**Work item**
Tally the lines in the data below in which the word "will" occurs, then give only the total.

**Data shown**
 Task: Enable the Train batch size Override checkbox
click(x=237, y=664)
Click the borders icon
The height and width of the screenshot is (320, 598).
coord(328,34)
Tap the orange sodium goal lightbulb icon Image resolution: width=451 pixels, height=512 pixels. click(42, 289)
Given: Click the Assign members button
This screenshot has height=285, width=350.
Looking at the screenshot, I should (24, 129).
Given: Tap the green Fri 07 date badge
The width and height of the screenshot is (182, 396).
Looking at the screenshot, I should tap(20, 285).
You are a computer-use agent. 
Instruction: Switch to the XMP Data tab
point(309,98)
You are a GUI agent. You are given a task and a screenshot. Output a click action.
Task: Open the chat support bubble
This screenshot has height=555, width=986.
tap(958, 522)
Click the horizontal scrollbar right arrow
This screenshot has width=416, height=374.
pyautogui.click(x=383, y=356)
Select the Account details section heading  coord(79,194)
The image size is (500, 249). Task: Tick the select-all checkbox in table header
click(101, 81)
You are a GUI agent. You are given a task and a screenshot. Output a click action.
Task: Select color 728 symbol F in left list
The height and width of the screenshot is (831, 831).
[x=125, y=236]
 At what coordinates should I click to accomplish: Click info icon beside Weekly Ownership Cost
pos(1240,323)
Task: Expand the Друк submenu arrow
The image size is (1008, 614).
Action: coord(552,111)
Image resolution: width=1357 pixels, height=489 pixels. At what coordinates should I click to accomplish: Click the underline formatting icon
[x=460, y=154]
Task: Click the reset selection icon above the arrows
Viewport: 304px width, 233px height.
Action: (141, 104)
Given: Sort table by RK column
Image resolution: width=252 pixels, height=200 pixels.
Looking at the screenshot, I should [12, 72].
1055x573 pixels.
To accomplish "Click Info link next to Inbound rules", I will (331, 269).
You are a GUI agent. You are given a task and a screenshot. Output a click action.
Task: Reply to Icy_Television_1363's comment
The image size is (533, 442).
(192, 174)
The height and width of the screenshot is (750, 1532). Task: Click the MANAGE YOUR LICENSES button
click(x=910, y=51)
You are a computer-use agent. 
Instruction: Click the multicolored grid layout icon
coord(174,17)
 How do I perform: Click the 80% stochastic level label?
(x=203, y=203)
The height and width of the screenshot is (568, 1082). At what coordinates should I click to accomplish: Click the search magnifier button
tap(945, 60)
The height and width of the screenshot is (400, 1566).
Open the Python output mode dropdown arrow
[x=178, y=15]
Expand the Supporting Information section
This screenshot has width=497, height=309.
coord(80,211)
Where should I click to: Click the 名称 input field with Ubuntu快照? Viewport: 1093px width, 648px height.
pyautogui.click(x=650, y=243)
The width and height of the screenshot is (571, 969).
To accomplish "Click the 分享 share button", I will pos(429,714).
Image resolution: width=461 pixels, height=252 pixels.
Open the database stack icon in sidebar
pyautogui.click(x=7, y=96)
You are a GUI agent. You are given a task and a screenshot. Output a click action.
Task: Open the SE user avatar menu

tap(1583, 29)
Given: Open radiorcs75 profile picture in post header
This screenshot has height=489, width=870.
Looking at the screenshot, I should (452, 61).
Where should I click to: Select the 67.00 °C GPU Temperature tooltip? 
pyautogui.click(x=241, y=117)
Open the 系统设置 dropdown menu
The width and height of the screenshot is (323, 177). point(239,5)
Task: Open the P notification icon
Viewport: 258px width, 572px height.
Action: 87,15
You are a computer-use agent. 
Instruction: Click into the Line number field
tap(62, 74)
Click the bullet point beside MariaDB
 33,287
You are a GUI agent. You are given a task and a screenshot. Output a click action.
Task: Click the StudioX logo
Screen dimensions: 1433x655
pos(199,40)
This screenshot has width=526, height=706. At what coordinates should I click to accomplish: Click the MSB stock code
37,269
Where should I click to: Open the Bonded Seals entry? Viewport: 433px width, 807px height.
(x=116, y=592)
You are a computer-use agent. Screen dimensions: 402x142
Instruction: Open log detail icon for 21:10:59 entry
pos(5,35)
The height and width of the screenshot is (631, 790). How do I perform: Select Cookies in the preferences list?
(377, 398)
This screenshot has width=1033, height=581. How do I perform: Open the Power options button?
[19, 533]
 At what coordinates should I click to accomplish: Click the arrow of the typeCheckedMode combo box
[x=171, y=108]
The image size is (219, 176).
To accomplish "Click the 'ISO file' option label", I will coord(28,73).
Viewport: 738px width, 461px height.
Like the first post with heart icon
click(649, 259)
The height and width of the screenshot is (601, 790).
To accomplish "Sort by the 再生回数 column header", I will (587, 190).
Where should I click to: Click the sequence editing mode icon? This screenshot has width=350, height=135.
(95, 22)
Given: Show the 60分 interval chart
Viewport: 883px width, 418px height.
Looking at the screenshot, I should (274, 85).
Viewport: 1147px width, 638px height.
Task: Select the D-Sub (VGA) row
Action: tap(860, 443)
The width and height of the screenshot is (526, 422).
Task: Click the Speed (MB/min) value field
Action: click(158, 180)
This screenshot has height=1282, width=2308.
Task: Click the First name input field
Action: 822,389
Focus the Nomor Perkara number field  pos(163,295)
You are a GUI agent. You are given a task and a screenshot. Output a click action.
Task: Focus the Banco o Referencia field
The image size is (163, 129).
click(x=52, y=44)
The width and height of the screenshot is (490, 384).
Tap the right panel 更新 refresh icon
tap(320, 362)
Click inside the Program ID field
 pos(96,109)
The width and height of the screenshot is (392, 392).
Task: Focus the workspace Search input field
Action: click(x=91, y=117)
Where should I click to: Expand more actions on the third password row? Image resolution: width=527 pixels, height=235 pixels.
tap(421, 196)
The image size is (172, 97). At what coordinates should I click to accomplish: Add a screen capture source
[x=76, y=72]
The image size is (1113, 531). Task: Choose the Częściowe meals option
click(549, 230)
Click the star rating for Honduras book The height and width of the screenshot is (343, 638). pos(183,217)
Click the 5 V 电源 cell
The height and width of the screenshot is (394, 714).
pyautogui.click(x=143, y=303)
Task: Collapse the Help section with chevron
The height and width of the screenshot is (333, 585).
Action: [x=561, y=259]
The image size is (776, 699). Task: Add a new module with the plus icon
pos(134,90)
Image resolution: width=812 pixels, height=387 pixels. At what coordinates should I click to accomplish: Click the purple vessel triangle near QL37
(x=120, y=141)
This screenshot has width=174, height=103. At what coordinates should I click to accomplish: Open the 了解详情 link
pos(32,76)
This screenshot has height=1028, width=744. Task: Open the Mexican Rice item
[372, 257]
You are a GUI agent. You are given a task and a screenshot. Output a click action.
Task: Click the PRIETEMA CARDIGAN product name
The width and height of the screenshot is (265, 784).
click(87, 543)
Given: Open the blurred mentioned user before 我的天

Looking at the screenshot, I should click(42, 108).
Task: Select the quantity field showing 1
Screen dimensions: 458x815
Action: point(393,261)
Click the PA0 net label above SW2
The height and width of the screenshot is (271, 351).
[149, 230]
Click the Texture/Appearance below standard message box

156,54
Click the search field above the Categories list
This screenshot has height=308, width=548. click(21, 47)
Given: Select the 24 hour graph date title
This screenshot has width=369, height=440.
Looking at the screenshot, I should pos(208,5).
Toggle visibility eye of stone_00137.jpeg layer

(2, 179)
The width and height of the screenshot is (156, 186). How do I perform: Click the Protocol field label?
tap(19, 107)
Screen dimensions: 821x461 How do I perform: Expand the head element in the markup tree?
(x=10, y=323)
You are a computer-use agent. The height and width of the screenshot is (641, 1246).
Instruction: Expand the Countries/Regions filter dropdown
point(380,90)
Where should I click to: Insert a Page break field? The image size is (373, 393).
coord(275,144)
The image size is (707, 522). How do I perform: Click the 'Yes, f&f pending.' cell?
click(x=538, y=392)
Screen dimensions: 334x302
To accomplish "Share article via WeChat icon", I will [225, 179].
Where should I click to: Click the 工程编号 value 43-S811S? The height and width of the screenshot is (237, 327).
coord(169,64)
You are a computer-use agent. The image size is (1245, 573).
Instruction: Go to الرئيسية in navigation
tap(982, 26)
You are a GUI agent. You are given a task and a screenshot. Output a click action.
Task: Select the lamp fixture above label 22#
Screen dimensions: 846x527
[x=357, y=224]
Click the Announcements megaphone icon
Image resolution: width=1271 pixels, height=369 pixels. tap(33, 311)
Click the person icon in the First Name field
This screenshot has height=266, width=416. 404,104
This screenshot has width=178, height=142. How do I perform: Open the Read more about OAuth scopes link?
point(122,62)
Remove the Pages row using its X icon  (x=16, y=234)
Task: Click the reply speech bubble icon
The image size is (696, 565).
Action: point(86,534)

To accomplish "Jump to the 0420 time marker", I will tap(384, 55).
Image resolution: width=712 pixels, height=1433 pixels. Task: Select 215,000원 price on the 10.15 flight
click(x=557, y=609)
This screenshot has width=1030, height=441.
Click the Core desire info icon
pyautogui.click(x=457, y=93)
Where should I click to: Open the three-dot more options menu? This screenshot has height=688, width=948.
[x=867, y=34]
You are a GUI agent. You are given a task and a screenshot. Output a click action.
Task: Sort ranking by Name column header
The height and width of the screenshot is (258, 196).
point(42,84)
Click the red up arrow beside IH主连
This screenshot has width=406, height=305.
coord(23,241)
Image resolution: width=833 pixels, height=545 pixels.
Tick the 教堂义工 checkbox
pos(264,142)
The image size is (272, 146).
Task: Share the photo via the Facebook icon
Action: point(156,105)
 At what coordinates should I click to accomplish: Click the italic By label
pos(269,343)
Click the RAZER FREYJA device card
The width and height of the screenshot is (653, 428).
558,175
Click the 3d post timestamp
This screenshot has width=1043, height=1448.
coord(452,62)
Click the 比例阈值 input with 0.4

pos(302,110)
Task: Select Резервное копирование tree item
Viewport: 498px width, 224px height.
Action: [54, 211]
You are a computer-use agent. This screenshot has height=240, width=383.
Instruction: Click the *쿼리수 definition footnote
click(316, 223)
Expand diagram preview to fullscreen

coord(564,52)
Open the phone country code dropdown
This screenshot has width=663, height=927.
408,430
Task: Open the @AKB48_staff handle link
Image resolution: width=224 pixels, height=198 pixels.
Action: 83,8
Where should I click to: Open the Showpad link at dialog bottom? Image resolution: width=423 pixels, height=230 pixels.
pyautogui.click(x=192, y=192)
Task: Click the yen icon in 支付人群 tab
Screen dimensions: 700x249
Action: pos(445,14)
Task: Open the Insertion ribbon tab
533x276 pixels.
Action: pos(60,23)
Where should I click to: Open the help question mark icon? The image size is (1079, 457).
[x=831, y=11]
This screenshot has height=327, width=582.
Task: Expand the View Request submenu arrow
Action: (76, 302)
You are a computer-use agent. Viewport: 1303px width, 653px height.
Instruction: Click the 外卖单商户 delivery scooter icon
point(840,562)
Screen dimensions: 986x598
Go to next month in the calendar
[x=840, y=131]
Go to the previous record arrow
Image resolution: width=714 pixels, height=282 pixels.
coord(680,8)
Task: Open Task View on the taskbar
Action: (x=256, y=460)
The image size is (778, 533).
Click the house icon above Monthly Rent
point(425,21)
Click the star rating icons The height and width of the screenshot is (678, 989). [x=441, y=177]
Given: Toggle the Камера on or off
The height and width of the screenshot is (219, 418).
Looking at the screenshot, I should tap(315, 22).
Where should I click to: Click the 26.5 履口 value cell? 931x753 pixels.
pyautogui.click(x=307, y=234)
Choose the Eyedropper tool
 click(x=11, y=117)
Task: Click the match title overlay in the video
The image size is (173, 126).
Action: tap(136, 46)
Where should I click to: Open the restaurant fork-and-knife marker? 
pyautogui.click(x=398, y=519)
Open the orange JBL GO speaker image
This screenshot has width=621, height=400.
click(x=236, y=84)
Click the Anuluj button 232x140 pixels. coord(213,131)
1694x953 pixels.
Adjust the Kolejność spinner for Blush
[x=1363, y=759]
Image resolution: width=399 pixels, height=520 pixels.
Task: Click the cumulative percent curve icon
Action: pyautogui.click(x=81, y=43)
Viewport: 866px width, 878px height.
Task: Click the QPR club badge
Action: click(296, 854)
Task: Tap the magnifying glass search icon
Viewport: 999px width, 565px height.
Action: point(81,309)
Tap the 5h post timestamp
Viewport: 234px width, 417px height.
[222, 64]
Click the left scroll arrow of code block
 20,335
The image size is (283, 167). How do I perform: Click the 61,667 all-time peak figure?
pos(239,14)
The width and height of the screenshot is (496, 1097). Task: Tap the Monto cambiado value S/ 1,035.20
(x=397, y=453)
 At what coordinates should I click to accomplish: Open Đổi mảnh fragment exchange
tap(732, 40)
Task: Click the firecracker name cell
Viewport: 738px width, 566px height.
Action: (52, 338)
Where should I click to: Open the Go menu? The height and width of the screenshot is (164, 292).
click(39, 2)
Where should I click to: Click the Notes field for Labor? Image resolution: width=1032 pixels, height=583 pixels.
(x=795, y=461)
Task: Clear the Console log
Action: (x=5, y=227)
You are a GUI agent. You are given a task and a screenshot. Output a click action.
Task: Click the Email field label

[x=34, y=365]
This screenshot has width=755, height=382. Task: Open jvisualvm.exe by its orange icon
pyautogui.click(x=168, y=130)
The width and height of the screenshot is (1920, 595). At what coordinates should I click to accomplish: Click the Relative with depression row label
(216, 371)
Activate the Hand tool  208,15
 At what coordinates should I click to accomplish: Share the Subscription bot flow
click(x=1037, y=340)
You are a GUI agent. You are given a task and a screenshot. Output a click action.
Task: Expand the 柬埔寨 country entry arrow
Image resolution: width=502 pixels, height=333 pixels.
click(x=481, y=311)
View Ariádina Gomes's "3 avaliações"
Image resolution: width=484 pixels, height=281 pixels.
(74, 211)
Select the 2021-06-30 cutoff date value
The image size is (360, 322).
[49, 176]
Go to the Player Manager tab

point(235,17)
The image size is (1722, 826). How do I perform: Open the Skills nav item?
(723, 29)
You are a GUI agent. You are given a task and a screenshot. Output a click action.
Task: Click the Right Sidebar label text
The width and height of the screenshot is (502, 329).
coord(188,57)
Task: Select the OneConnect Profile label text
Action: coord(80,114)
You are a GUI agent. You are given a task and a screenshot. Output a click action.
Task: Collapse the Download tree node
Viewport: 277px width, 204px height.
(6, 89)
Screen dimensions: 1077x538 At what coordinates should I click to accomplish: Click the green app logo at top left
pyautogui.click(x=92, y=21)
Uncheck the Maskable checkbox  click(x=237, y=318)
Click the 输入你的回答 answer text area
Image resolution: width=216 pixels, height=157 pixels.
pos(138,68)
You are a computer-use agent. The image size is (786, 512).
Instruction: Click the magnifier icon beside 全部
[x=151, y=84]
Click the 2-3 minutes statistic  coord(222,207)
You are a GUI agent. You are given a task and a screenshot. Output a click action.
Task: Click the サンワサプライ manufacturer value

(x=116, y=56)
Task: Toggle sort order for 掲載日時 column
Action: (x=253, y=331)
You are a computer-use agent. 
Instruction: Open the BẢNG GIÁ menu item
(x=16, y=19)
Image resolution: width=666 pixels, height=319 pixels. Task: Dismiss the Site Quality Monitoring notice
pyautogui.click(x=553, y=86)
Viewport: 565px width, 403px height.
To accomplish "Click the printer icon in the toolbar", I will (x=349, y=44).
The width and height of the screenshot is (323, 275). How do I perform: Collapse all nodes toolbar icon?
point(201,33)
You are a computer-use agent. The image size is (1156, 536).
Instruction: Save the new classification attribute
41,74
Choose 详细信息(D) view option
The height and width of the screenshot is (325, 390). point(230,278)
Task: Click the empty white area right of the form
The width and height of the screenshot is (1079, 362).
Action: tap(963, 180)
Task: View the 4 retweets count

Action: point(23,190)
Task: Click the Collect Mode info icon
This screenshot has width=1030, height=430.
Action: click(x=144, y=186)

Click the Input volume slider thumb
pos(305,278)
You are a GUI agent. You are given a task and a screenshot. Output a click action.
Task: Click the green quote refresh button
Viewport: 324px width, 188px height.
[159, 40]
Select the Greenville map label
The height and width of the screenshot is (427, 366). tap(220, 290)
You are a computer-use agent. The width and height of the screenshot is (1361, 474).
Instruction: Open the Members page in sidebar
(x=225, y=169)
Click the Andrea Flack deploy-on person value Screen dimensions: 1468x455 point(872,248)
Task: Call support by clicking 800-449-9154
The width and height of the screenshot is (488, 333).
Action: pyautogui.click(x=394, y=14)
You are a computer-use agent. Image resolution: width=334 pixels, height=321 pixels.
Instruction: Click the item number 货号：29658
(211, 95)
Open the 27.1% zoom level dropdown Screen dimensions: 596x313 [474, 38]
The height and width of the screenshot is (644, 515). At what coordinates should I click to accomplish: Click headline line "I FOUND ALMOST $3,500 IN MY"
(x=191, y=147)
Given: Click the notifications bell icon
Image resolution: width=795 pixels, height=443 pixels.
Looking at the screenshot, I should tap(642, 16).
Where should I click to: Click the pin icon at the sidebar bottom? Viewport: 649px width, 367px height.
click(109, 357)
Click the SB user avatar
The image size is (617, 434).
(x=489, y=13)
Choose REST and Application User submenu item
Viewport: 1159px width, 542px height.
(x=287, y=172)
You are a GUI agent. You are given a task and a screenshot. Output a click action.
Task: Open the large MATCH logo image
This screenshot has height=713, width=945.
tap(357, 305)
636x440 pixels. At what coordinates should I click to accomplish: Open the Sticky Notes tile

**Problem solution**
7